╭─ SOURCE INFORMATION

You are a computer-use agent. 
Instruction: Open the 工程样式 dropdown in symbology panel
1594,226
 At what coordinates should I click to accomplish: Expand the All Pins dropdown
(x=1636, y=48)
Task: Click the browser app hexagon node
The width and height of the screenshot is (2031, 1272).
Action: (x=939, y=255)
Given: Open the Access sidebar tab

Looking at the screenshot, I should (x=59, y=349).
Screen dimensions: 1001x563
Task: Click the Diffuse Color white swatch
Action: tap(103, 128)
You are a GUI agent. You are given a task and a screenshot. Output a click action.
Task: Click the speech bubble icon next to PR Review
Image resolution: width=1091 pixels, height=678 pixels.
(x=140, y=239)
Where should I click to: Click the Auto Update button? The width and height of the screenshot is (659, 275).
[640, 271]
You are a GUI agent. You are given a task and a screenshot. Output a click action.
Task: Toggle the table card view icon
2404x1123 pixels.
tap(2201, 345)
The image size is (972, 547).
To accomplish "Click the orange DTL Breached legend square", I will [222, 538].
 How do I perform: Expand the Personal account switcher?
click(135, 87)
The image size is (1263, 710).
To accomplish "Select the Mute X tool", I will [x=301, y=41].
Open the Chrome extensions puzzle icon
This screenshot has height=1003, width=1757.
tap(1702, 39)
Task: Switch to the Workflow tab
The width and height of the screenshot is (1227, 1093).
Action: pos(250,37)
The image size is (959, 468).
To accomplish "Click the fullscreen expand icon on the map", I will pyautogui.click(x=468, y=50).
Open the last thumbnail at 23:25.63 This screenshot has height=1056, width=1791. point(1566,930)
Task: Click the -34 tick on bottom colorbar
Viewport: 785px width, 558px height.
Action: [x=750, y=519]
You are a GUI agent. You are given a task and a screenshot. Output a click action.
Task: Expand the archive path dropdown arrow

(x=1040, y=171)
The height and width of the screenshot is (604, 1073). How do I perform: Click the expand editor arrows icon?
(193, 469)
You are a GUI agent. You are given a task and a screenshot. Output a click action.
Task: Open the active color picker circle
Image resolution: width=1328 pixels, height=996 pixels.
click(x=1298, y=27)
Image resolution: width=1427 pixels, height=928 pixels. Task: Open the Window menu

╰─

**EXERCISE DESCRIPTION**
Repeat all the records. Match each line exactly.

**TASK SOLUTION**
You are a computer-use agent. 
Instruction: Open the 工程样式 dropdown in symbology panel
1594,226
 At what coordinates should I click to accomplish: Expand the All Pins dropdown
(x=1636, y=48)
Task: Click the browser app hexagon node
The width and height of the screenshot is (2031, 1272).
Action: (x=939, y=255)
Given: Open the Access sidebar tab

Looking at the screenshot, I should (x=59, y=349).
Screen dimensions: 1001x563
Task: Click the Diffuse Color white swatch
Action: tap(103, 128)
You are a GUI agent. You are given a task and a screenshot. Output a click action.
Task: Click the speech bubble icon next to PR Review
Image resolution: width=1091 pixels, height=678 pixels.
(x=140, y=239)
Where should I click to: Click the Auto Update button? The width and height of the screenshot is (659, 275).
[640, 271]
You are a GUI agent. You are given a task and a screenshot. Output a click action.
Task: Toggle the table card view icon
2404x1123 pixels.
tap(2201, 345)
The image size is (972, 547).
To accomplish "Click the orange DTL Breached legend square", I will [222, 538].
 How do I perform: Expand the Personal account switcher?
click(135, 87)
The image size is (1263, 710).
To accomplish "Select the Mute X tool", I will [x=301, y=41].
Open the Chrome extensions puzzle icon
This screenshot has height=1003, width=1757.
tap(1702, 39)
Task: Switch to the Workflow tab
The width and height of the screenshot is (1227, 1093).
Action: pos(250,37)
The image size is (959, 468).
To accomplish "Click the fullscreen expand icon on the map", I will pyautogui.click(x=468, y=50).
Open the last thumbnail at 23:25.63 This screenshot has height=1056, width=1791. point(1566,930)
Task: Click the -34 tick on bottom colorbar
Viewport: 785px width, 558px height.
Action: [x=750, y=519]
You are a GUI agent. You are given a task and a screenshot. Output a click action.
Task: Expand the archive path dropdown arrow

(x=1040, y=171)
The height and width of the screenshot is (604, 1073). How do I perform: Click the expand editor arrows icon?
(193, 469)
You are a GUI agent. You are given a task and a screenshot. Output a click action.
Task: Open the active color picker circle
Image resolution: width=1328 pixels, height=996 pixels.
click(x=1298, y=27)
Image resolution: width=1427 pixels, height=928 pixels. Task: Open the Window menu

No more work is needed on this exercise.